The music may be Weill, but I like it!

[This is actually the Blog for Friday 25th of May]

Second time lucky for Alison and me: we arranged to have a meal and see an opera and this time we made it to a performance which actually took place! This was one up on the Zombies concert which we had to leave because of the band being stuck somewhere on the M4 in the second broken down van.

Terra Nova came up trumps on the pre performance meal: sitting outside (in May!) {in Cardiff!} [relatively warm!] in the jutting ‘prow’ of the first floor looking out at the Bay. The Moroccan Shank of Lamb on mashed potato with al dente vegetables was juicy, spicy and tasty. And if the beer was too expensive, it was just preparing us for the cost of the glasses of wine inside the Millennium Centre!

Once again, the delight of being in an operatic venue in Cardiff which was not The New Theatre was almost overwhelming: space, comfort and a decent acoustic makes every performance a success for me when I remember my suffering in The New!

****************

§ **Tasks for this exercise**:
1. Write out the stretch of the blog post from "Once again, the" through "in The New!", word for word.
2. Answer these questions from the blog post:
(a) Where did the writer and Alison eat before the performance?
(b) Where was the band stuck when they had to leave the Zombies concert?
(c) In which venue does the writer remember suffering?
Rely on the blog post alone for the answers.

Stored dataset items
****************

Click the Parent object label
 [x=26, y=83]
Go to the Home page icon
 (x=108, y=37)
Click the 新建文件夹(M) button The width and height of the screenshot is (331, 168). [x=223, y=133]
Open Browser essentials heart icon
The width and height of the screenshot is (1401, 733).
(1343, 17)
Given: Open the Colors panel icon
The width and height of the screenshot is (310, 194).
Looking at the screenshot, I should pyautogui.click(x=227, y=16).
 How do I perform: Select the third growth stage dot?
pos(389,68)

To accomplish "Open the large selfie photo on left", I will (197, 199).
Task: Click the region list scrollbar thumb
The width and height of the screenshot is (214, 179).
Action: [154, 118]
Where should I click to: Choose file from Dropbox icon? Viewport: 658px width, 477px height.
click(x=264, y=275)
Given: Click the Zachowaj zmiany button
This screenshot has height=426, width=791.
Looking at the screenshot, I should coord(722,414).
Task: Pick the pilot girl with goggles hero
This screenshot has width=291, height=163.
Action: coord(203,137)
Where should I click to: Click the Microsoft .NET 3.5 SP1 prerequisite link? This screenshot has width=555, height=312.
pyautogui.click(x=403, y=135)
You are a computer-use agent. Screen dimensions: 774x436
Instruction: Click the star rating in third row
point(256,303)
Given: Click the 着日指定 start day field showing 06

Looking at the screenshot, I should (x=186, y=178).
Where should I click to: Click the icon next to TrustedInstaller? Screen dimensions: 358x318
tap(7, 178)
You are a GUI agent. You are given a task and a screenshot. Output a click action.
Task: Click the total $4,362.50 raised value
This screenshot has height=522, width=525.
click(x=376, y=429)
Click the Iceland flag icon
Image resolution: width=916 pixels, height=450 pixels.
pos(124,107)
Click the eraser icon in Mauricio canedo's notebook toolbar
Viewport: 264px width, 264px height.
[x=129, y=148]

****************

§ **The answers**:
1.
Once again, the delight of being in an operatic venue in Cardiff which was not The New Theatre was almost overwhelming: space, comfort and a decent acoustic makes every performance a success for me when I remember my suffering in The New!

2.
(a) At Terra Nova.
(b) Somewhere on the M4, in the second broken-down van.
(c) The New Theatre.